Поверьте мне, люди смогут принять правильное решение и смогут осуществить его!

— Признаться, я потому и стремлюсь перейти через линию огня, чтобы получить хоть небольшую дозу настоящего социального оптимизма, — горячо проговорил Генрих. — Вы правы: это необходимо для того, чтобы жить. И еще больше для того, чтобы продолжать свою работу без кровоподтеков в сердце. Но поймите меня правильно — я перехожу этот рубикон не с какими-либо шпионскими или полушпионскими целями. Я далек от того, чтобы указывать объекты для ваших бомбардировщиков или сообщать какие-либо секретные сведения. Да я и не готовился к этому и совсем не располагаю данными подобного рода. Я иду к вам именно для того, чтобы понять, где выход.

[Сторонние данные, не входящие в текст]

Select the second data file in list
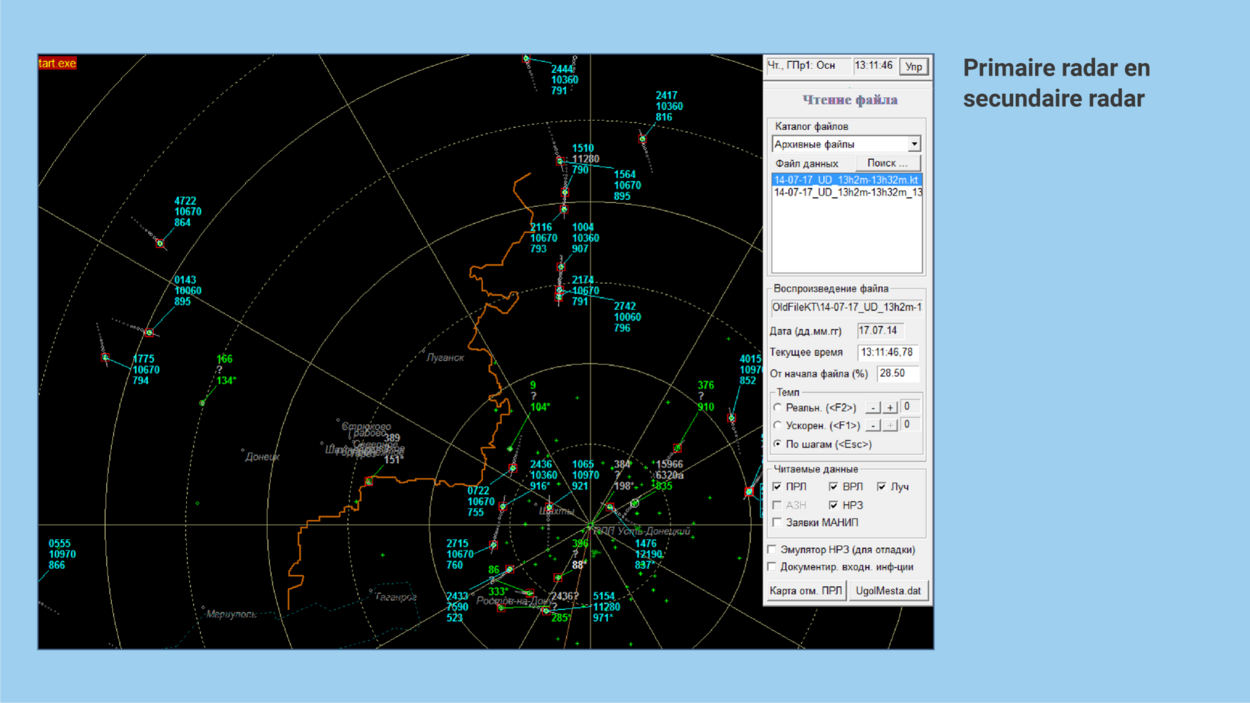The image size is (1250, 703). click(846, 193)
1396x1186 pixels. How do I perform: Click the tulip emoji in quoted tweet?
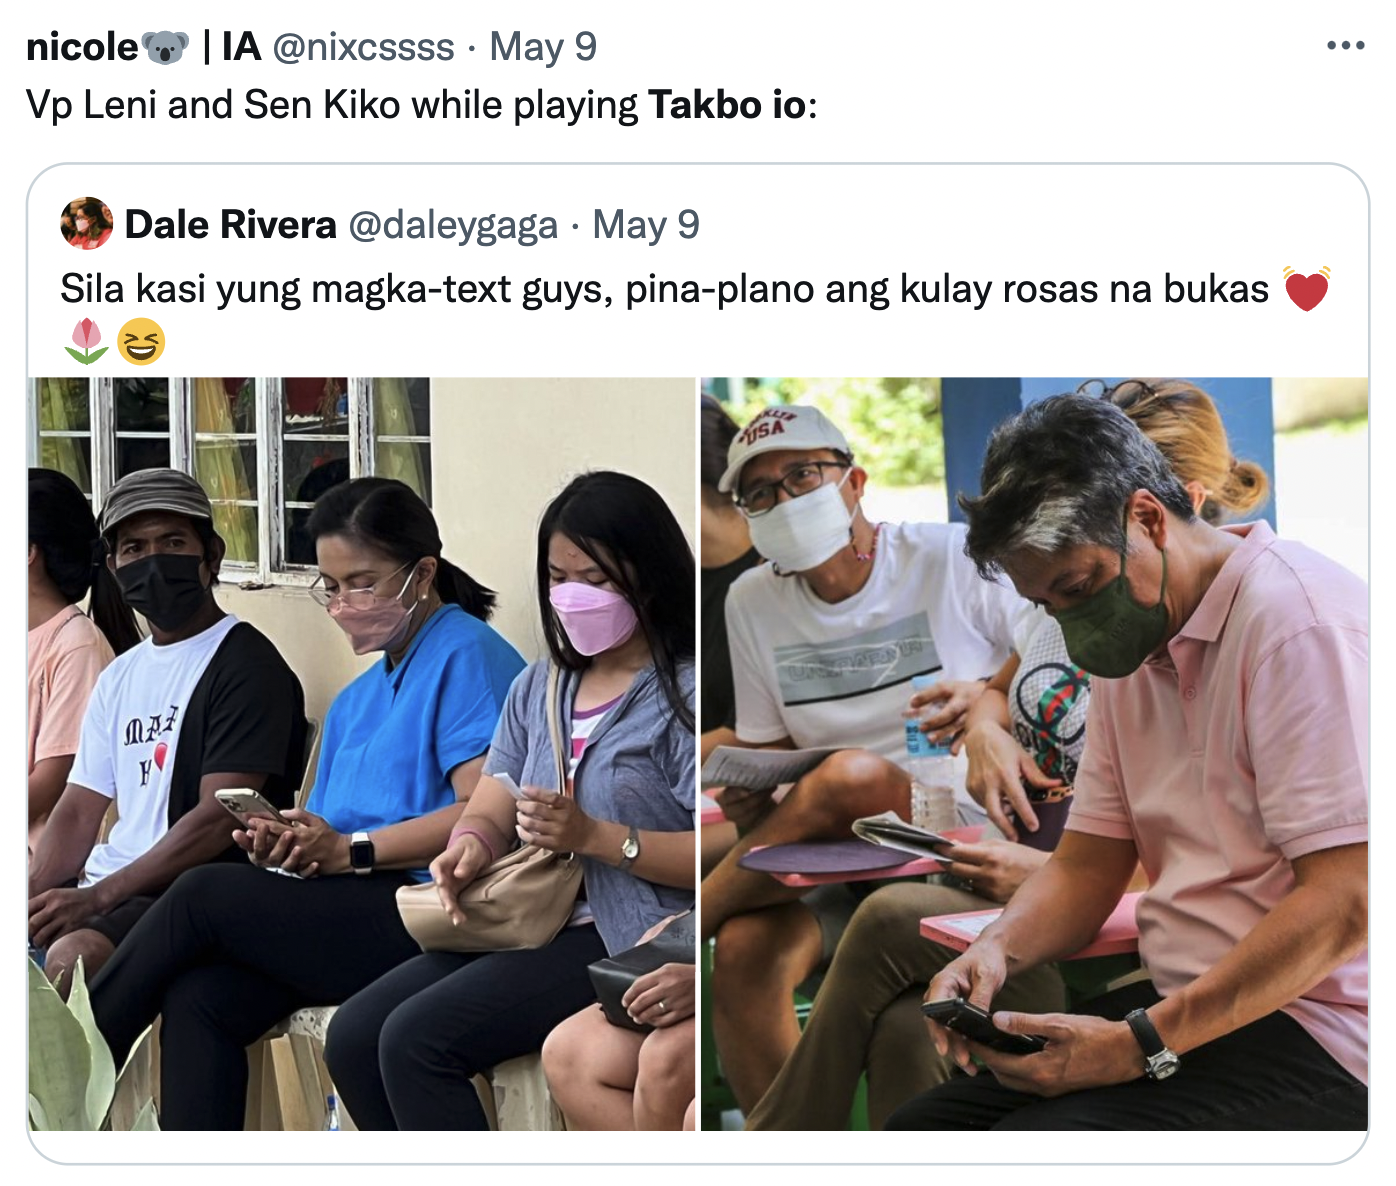click(86, 342)
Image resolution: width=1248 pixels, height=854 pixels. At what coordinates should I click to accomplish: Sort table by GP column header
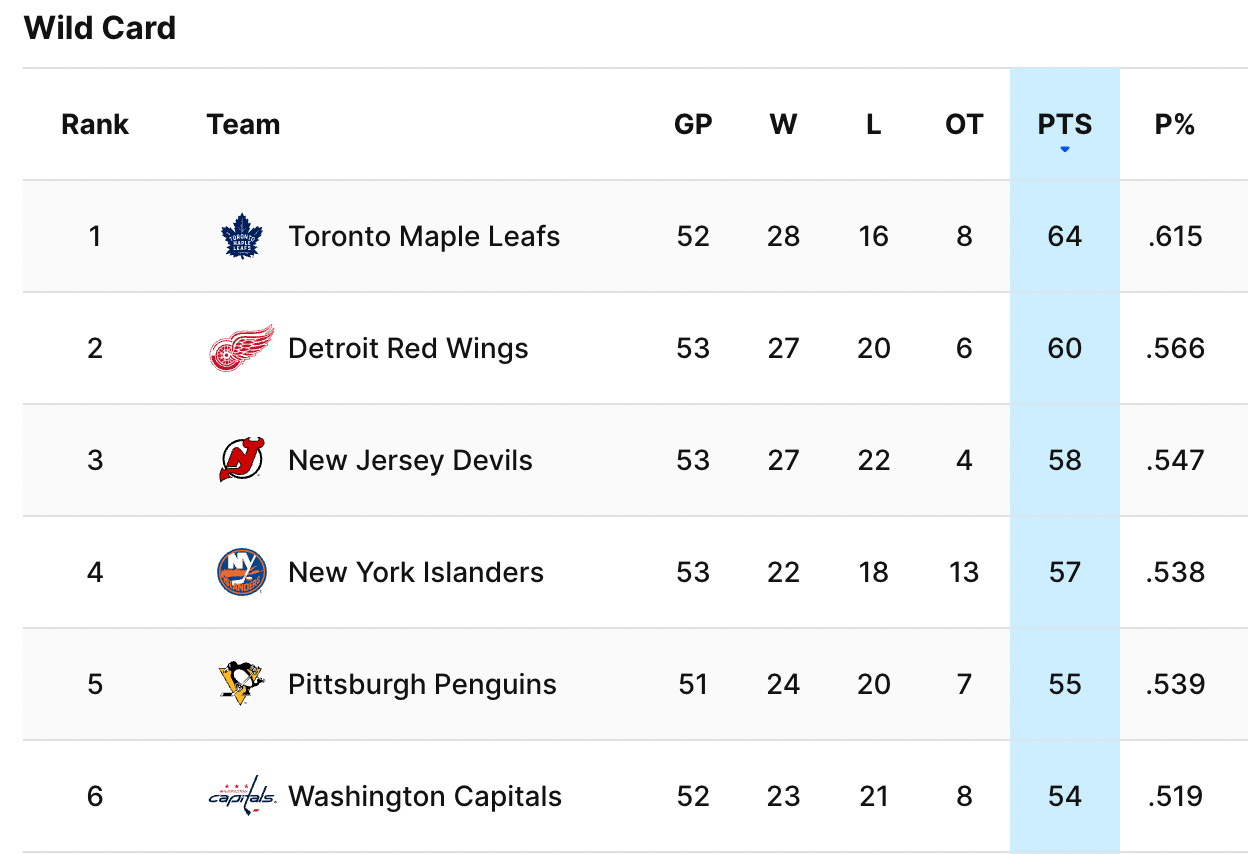pos(693,125)
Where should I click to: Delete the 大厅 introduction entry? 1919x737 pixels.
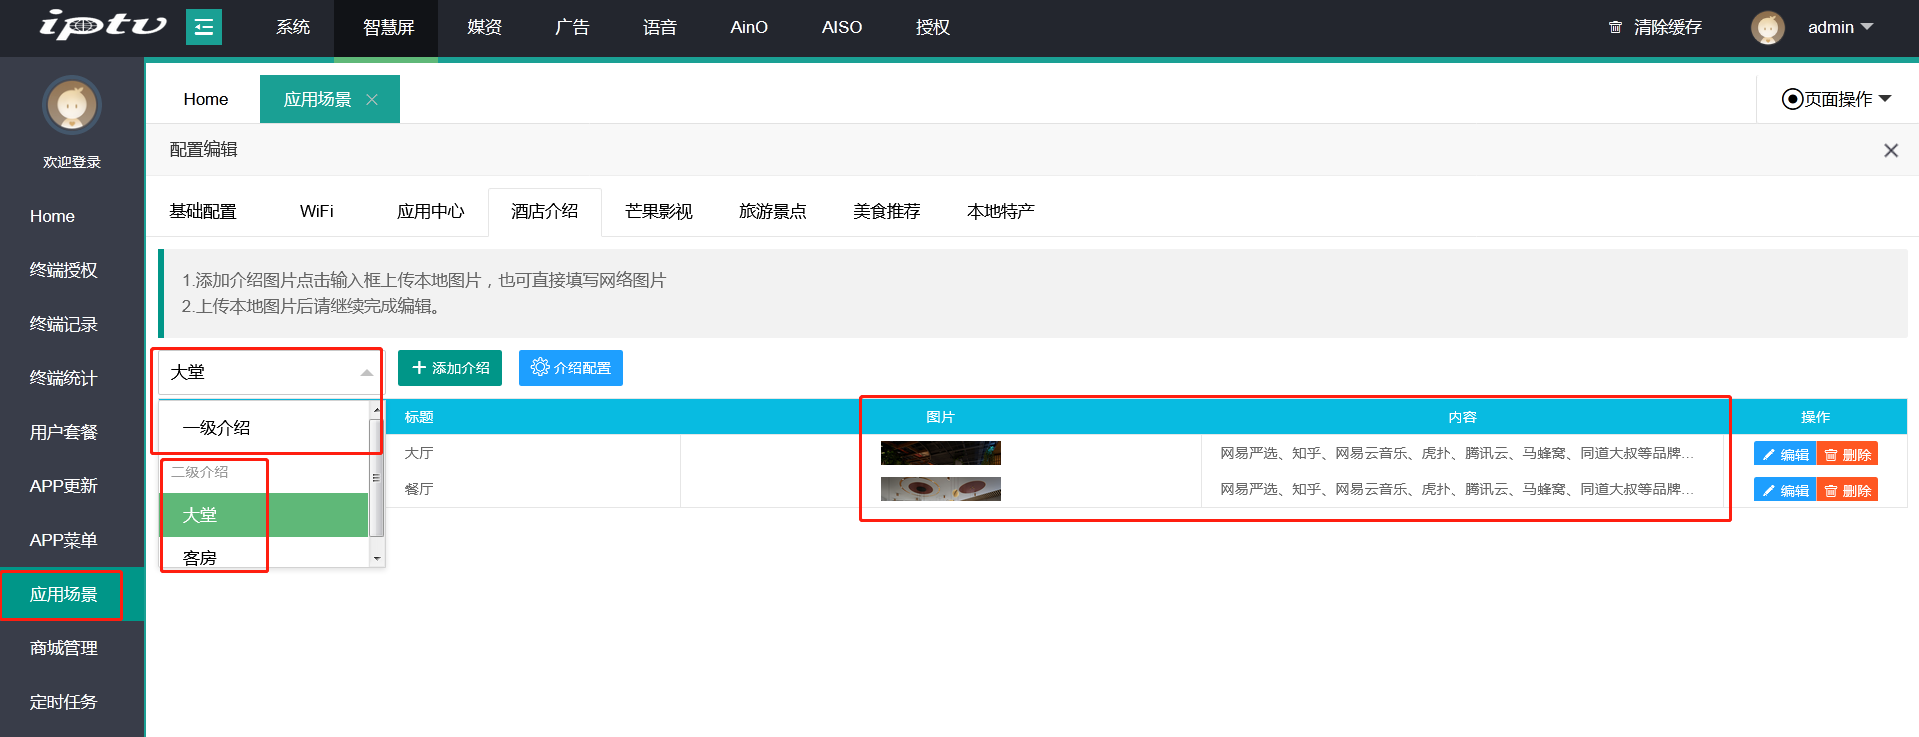(1847, 454)
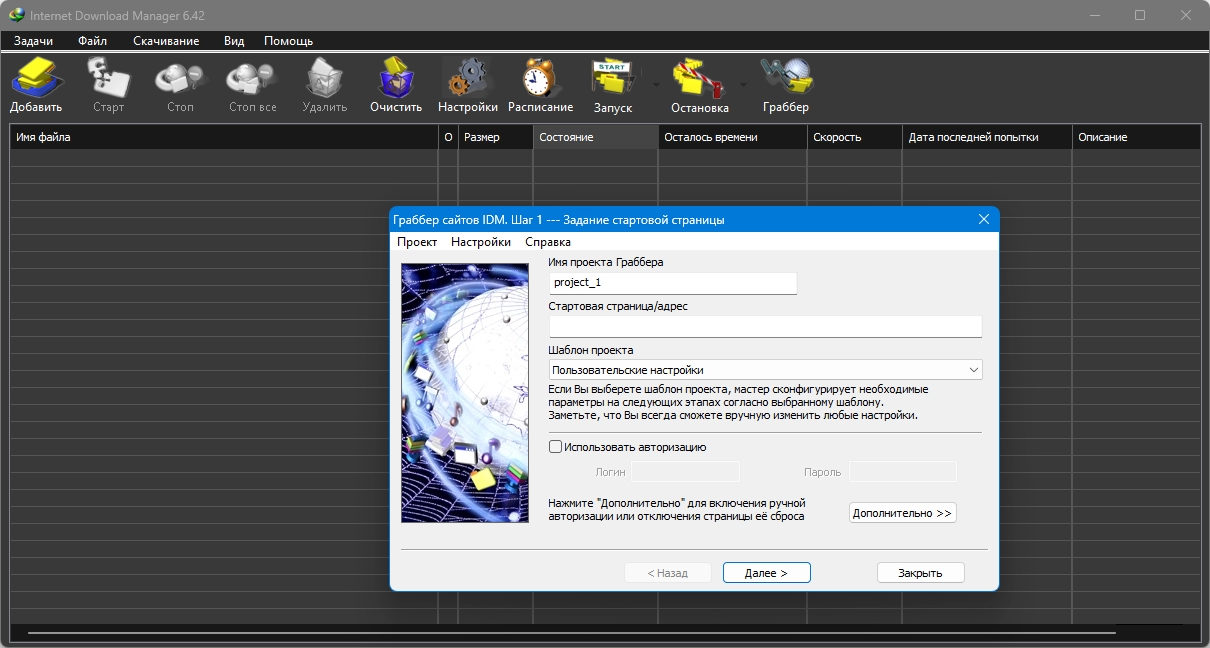Image resolution: width=1210 pixels, height=648 pixels.
Task: Open the Скачивание menu
Action: point(166,41)
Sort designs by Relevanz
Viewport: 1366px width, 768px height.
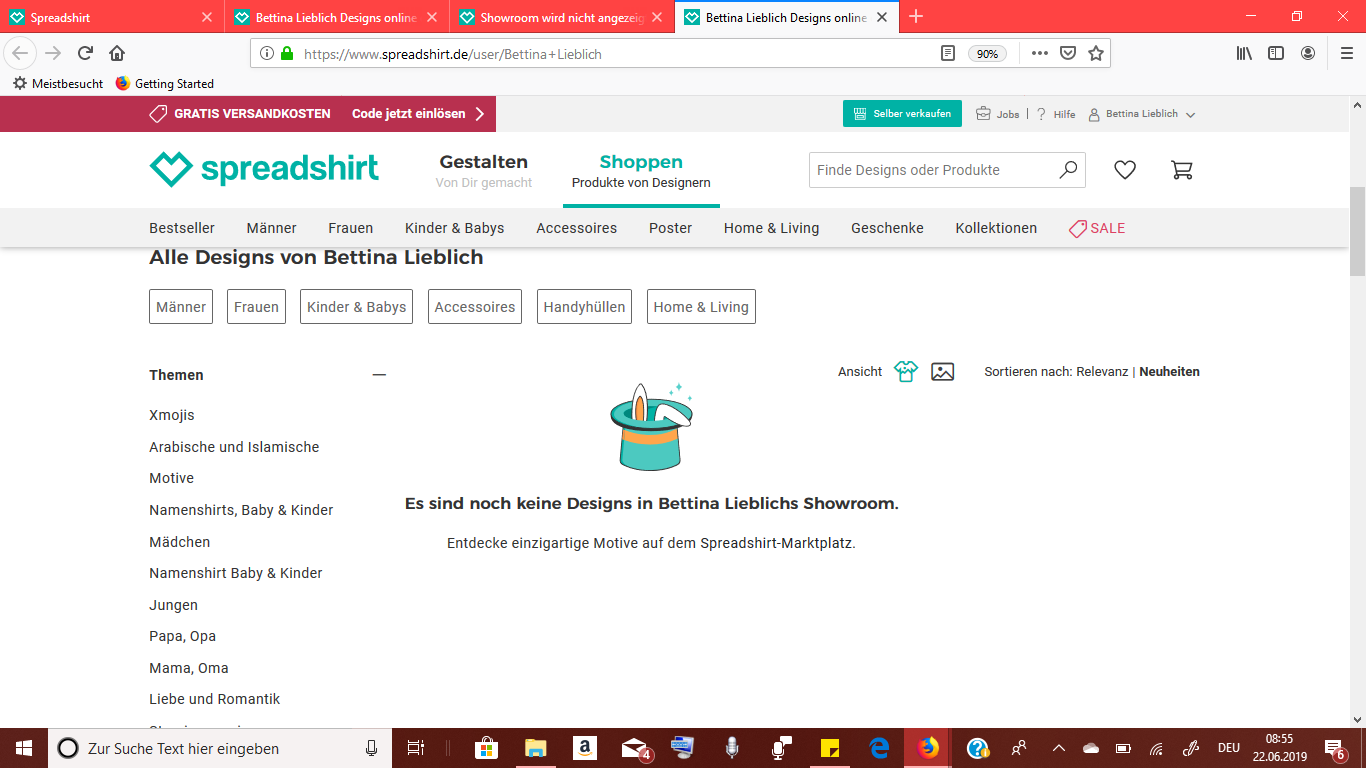pos(1102,372)
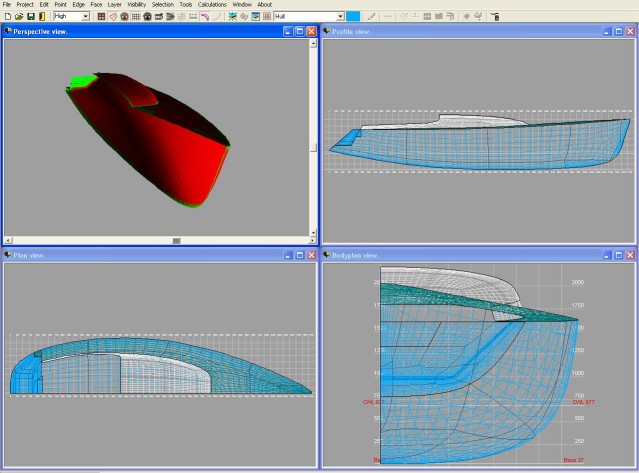Close the Plan view window
This screenshot has width=639, height=473.
point(310,256)
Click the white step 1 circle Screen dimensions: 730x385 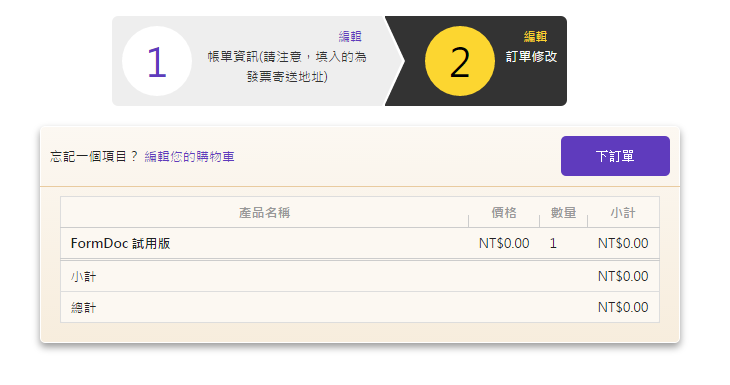click(157, 61)
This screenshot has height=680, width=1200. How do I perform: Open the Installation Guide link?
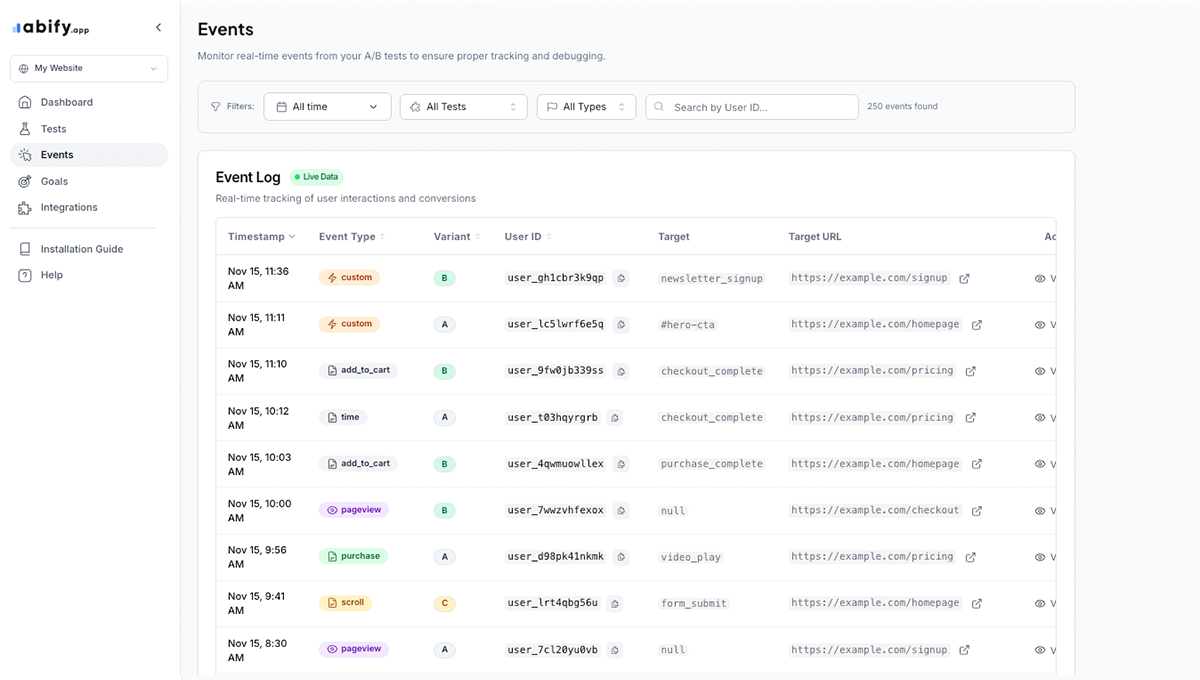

— И правильно делаете! — воскликнул доктор. — Я думаю, что вам не надо останавливаться на полпути, несмотря на тяжесть создавшегося положения. По вашим немецким сводкам, армия Гитлера вот-вот захватит важнейшие центры Советской страны, Ленинград уже окружен, судьба Москвы также считается предрешенной. Я готов был прийти в отчаяние. Но ведь стоит обратить внимание и на такой факт: наша огромная страна не дала еще ни одного по-настоящему мощного сражения. Значит, это еще впереди, и, стало быть, говорить о нашем поражении еще нельзя, несмотря на все кажущиеся признаки.

Лейтенант быстро встал и заходил по небольшому пространству между окном и дверью.

— Вы сообщили, что мне угрожает опасность, — внезапно спросил он. — Откуда она? Что вы об этом знаете?

— Я не ручаюсь, но мне кажется, что вас уже разыскивают, — хмуро ответил доктор. — Какие-то люди вскрывали могилу на школьном дворе, которую я считал вашей могилой. Кстати, Мне до сих пор неизвестно ваше настоящее имя. Судя по запискам, вас зовут Генрих Клемме, но вот этот плакат…

Доктор взял со стола свернутую в трубку листовку «Подвиг русской женщины» и развернул его перед Клемме.